The real bottleneck moved downstream
ai software productivityIf you have spent time with the recent slate of AI agents (post Opus 4.5) you probably went through roughly the same mental journey as the rest of us:
OMG, this thing is incredibly powerful, I can’t believe it managed to fix that bug / implement that feature / create this tool that I’ve been meaning to write for years
Quickly followed by:
OMG, we (software developers) are all cooked
If you keep going down that path, the next insight is the interesting one. Yes, the cost of plausible code generation has collapsed. But the cost of delivering high quality, well tested and compliant software has not. Big companies still need software to clear a bunch of quality and legal bars, and none of that has really changed.
There is an important distinction here: output vs throughput. One engineer can now generate five changes in the time the org can safely review, test, approve and absorb one.
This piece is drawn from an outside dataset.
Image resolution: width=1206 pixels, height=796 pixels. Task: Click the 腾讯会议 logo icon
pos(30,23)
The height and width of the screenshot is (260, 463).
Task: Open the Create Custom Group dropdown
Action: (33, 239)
So now that code generation is cheaper, what are the downstream bottlenecks?
- Verification
- review
- tests
- QA
- Trust
- release governance (change approval)
- integration risk
- Accountability
- operational ownership
All of those are now under more pressure. The wall of diffs that any reviewer in a large software company is facing is real. The tension is pretty obvious: code producers feel newly powerful and start building more stuff, while the rest of the organisation pushes back or just tries to keep up.
Highly regulated industries like finance live in a complicated legal landscape, with stricter rules around auditability, compliance and sign-off. The missing artifact is often not code but defensible evidence.
The bottleneck moved downstream. That needs to be understood and managed. A lot of firms will mistake partial review automation for solving the problem, when really they have only sped up one checkpoint in a much longer trust pipeline.
AI did not eliminate the bottleneck. It made the old bottlenecks impossible to ignore by flooding them with plausible change.